| Chris
Kilmer
Chris
Kilmer recognizes the element of theater inherent in all photography.
“As the dark cloth drapes over my camera, the house lights dim and my
eyes begin to savor the cast of characters glowing on the 80-square-inch
proscenium,” he once wrote in a description of his work. “Form and light
take their cues. Space, motion and time make an entrance. A concept seeks
applause.”
For many photographers, the star of this drama is often America’s natural
landscape – the sharp, jagged tops of mountains pressed against a cloud-filled
sky, windswept plains, valleys cast in shadow. As a native Californian
who grew up exploring the beauty of redwood forests and West Coast beaches,
and who later fine-tuned his appreciation for the landscape in workshops
with noted artists such as Ansel Adams and Morley Baer, Kilmer also celebrates
the visual seduction of nature, teasing out its most lonely and desolate
moments, surrendering artistic control to its perfection. But rather than
always presenting wilderness as an untouched, pristine world that exists
only as an existential haven, Kilmer often infuses it with stories and
questions about the role and presence of humans. In one image, simple
grassy plain complemented by an overwhelming expanse of sky is framed
against a row of upright, abandoned old cars, giant pieces of unusable
trash set up as someone’s idea of decorative fixtures. Rather than taking
pictures of deer darting shyly behind tree trunks, Kilmer instead shows
them gutted and slaughtered, hanging in a meat packer’s barn. His photograph
of a house in a beautiful vista surrounded by mountains reveals the owner’s
wonderfully absurd collection of fake, plastic animals, studded all over
a tree in the front yard – consumer culture rivaling the real thing living
and breathing nearby.
This quirky sense of irony that surfaces occasionally in Kilmer’s work
reflects his other passions: street photography and urban culture.

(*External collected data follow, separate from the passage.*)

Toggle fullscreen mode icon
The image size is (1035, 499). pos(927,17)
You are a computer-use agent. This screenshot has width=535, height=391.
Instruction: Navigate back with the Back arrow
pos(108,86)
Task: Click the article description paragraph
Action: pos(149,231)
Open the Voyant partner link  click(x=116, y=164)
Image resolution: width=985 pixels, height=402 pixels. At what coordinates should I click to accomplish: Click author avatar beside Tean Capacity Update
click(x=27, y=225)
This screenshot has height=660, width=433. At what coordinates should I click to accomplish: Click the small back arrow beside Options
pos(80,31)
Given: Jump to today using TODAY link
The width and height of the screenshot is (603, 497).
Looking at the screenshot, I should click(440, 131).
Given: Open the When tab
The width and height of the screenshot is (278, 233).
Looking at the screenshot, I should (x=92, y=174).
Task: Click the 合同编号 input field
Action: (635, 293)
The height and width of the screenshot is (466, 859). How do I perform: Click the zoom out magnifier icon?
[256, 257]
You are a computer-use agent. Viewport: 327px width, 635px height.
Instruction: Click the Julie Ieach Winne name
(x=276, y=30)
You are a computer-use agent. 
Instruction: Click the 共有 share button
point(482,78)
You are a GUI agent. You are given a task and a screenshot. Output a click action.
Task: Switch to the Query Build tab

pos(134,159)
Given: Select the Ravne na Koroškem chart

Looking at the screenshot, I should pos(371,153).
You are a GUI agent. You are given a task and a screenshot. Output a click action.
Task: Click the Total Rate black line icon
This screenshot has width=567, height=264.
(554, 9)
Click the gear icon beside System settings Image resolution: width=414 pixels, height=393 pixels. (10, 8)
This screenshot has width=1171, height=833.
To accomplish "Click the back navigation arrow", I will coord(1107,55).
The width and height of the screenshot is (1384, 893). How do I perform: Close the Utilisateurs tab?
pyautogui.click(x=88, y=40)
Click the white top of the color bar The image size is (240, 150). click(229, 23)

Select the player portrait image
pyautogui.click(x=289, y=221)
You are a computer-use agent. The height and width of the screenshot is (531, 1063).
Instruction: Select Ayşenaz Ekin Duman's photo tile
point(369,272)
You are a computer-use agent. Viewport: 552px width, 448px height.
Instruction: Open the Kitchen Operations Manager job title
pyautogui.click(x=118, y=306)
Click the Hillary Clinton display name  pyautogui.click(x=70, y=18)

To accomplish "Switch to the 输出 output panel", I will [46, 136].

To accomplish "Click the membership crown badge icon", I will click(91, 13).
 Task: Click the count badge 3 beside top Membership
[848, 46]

His
love for capturing people during offbeat moments took root while he was
an undergraduate at Sacramento State University, when he received a grant
to document everyday culture and community in Sacramento with his camera.
Later, he found himself drawn to getting all sorts of interesting characters
on film – teenagers cruising busy streets downtown drunk on their own
freedom as much as the booze, roughneck men who are heart-attack serious
about designing the perfect ride for a tractor race in a small town, a
grimacing businessman leering out the window during a power lunch. Kilmer
also reveals how everyday human spaces can become societal indicators.
His award-winning photograph of a sterile law office towering over a city,
punctuated by a tiny Styrofoam cup set carefully on a desk, evokes pressing
questions about America’s relentless work ethic, a drive that sometimes
imprisons people in an endless march toward success away from their families,
in lifeless environments.
Kilmer’s eye for human nature and his awe of the natural world come together
in playful, provocative ways in his latest series, “Voyage of Discovery,”
a group of images he describes as the result of being a native Californian
now living in the Midwest. Each fanciful image presents a vignette of
a mythical journey at sea, complete with a daily excerpt from the captain’s
log, and encounters with strange sea creatures.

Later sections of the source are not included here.